━━━ Available records ━━━

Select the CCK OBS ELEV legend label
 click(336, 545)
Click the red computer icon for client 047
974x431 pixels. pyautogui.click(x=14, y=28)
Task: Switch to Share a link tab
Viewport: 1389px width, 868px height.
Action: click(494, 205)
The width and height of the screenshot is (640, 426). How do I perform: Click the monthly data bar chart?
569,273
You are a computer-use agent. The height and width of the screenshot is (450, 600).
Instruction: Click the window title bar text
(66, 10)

━━━
━━━ Available records ━━━

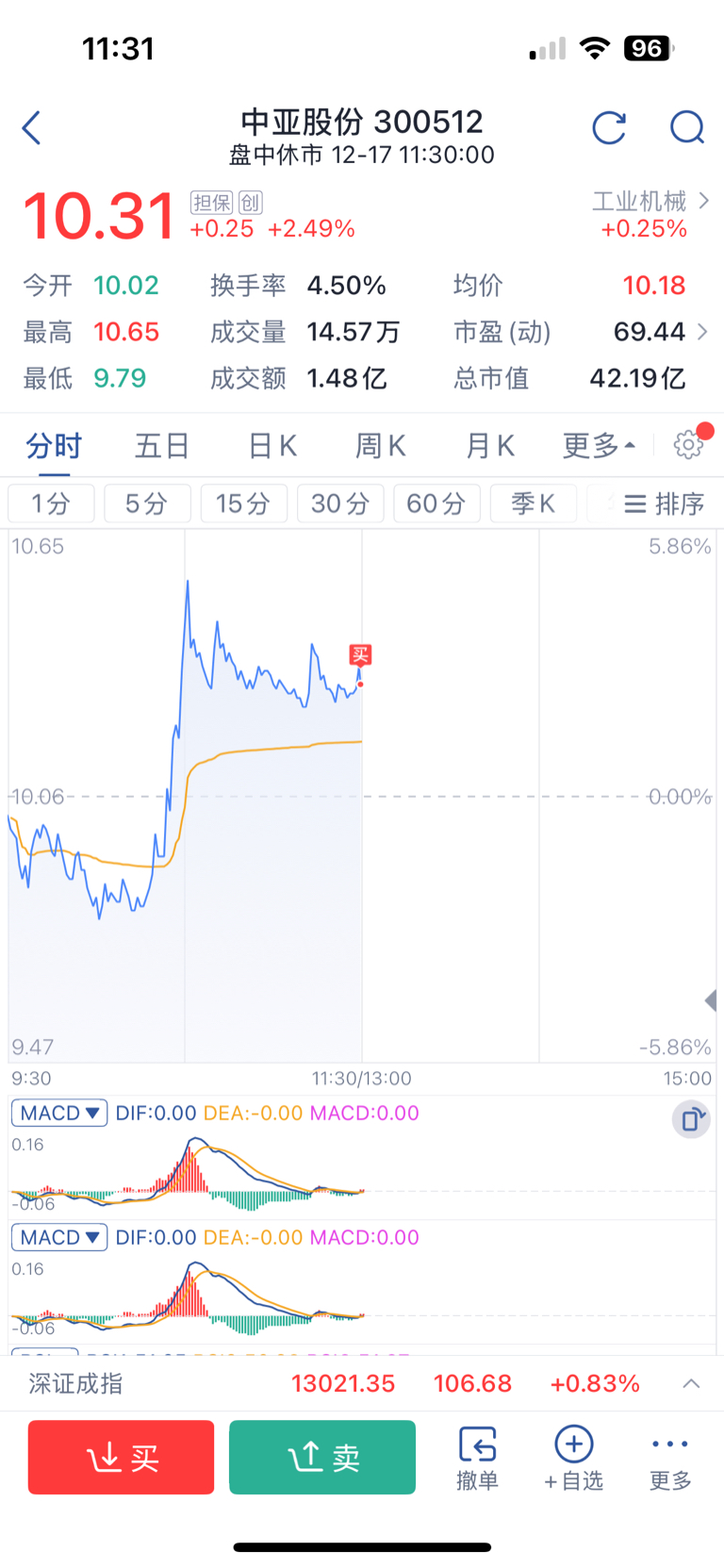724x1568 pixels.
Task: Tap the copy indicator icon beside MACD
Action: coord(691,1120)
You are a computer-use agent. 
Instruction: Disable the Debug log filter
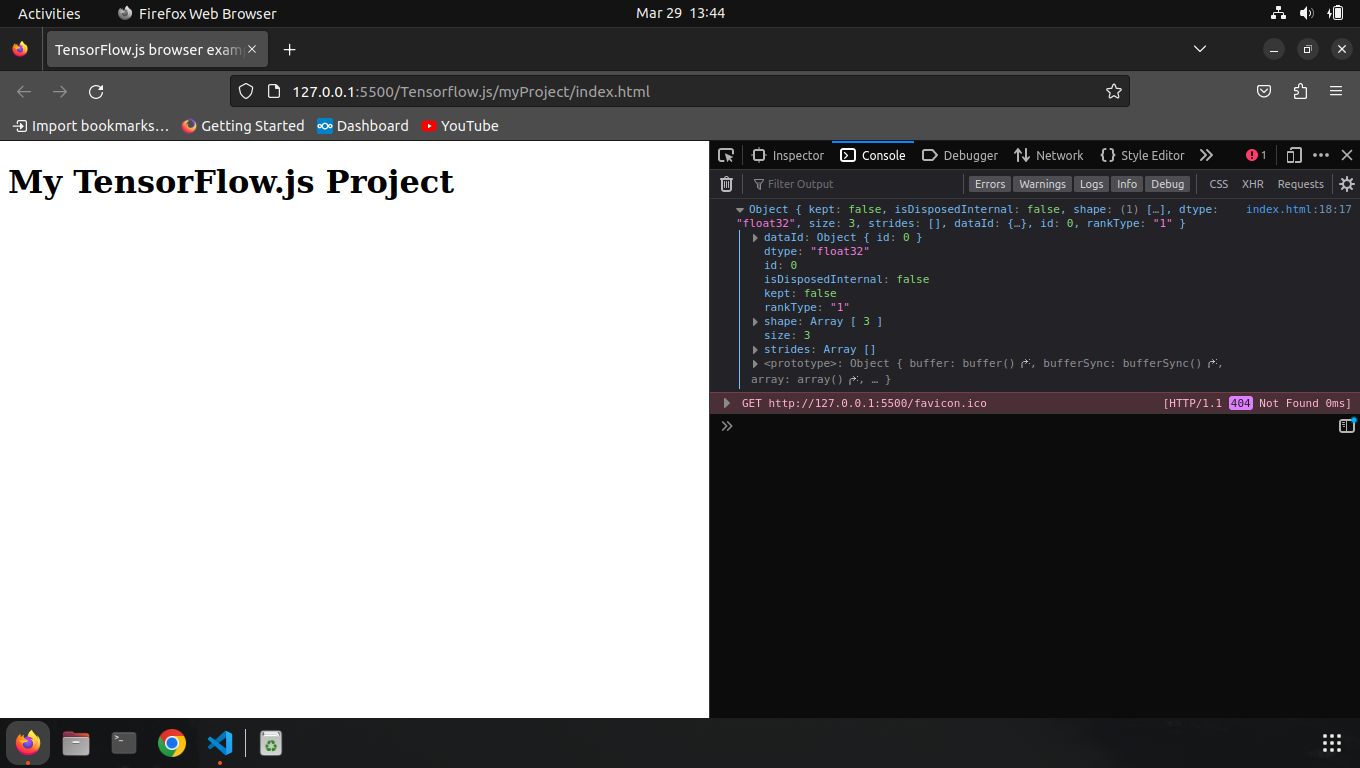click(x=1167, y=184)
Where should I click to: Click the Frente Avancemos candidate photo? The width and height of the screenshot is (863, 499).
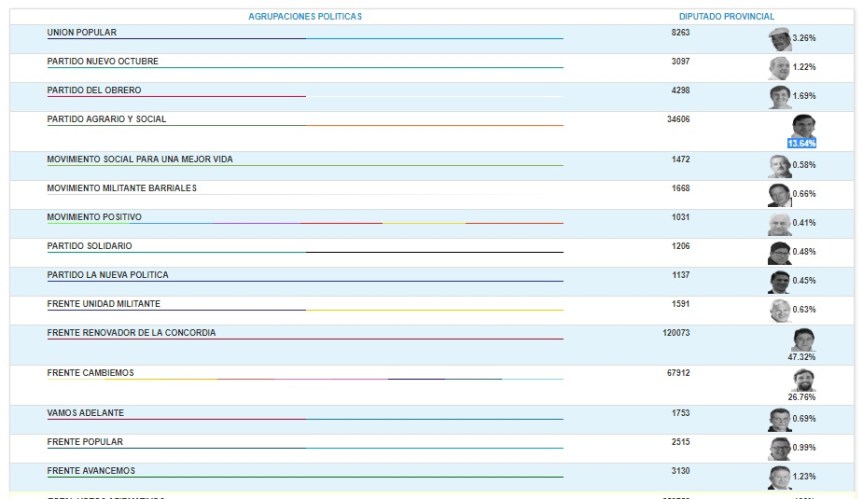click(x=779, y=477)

━━━
━━━ Available records ━━━

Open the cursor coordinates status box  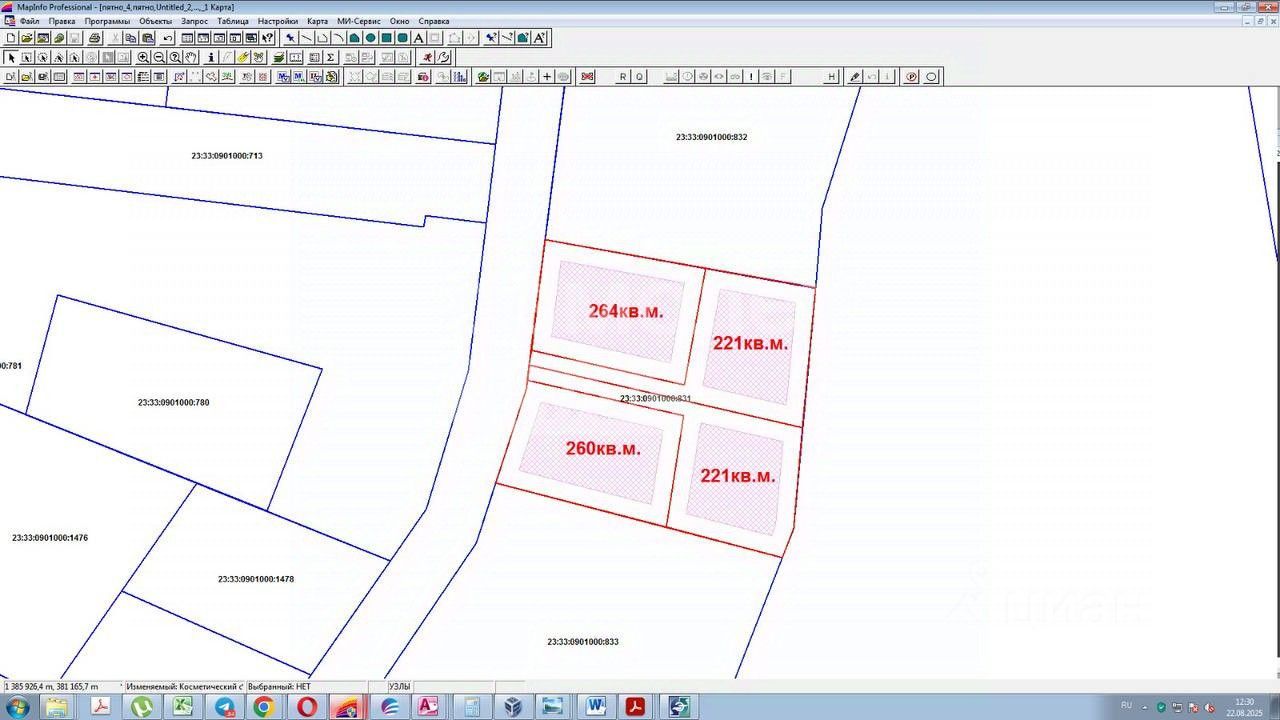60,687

━━━

» **Exercise objective**
Write out the lines word for word, starting at the line that contains "724x1568 pixels." and ending after the line that contains "click(x=779, y=477)". Leave the pictures out.

» **Written response**
724x1568 pixels.
Task: Tap the copy indicator icon beside MACD
Action: coord(691,1120)
You are a computer-use agent. 
Instruction: Disable the Debug log filter
click(x=1167, y=184)
Where should I click to: Click the Frente Avancemos candidate photo? The width and height of the screenshot is (863, 499).
click(x=779, y=477)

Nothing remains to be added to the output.